On Monday, Jan. 5, the American Horror Story actress shared an emotional Instagram post revealing a small but meaningful tattoo she got in Keaton’s memory.
The post included a silhouetted photo of Paulson and Keaton together, along with a close-up of the tattoo, a simple “DK” inked in black on Paulson’s wrist.
Alongside the snaps, Paulson wrote, “You would have been 80 today,” before opening up about the bond they shared.
“Too many deep feelings to put here… I was the luckiest person in the world to have traveled, laughed so hard we cried, watched a million and one movies, really cried, and eaten French fries with you. You. You. Wondrous, singular, YOU. I will miss you till the end of time.”
Paulson also thanked Los Angeles-based tattoo artist Daniel Winter, known professionally as winterstone, calling the tattoo a “forever reminder” of “one of my forever people.”
The tribute comes months after Keaton’s death on Oct. 11 due to a bacterial pneumonia infection.
Paulson has continued to honour her friend publicly, including during a heartfelt appearance with The Hollywood Reporter in December.
There, she read aloud words she wished she could send Keaton, saying, “I want to tell you how much crummier the world is without you in it,” and adding, “I want to tell you how the world lost its mind with grief the day you died.”

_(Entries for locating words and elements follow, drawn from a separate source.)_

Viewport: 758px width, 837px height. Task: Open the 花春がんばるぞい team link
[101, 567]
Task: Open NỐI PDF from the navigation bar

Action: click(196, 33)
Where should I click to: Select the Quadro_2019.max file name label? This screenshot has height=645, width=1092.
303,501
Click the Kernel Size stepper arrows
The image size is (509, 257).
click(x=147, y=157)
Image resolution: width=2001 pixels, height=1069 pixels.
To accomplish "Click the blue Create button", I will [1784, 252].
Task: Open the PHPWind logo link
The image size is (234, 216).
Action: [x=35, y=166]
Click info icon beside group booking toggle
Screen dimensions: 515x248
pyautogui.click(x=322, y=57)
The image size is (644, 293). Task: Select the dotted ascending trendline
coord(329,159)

She also shared some of Keaton’s famously blunt text messages, which brought laughter through tears, including one that read, “As usual, your voicemail is full. What makes you so f------ popular?”
The two actresses first met while filming the 1999 movie The Other Sister, where Keaton played Paulson’s mother.
Their friendship lasted decades, growing well beyond the screen.
Speaking shortly after Keaton’s death at a Los Angeles premiere in October, Paulson struggled to find words.
“She was a very dear friend of mine, so it's not something I'm able to talk about yet,” she said at the time, later adding, “what you thought she was as a performer, she was even more spectacular as a human being.”
For Paulson, the tattoo is more than ink. It’s a quiet, lasting symbol of love, loss, and a friendship that shaped her life.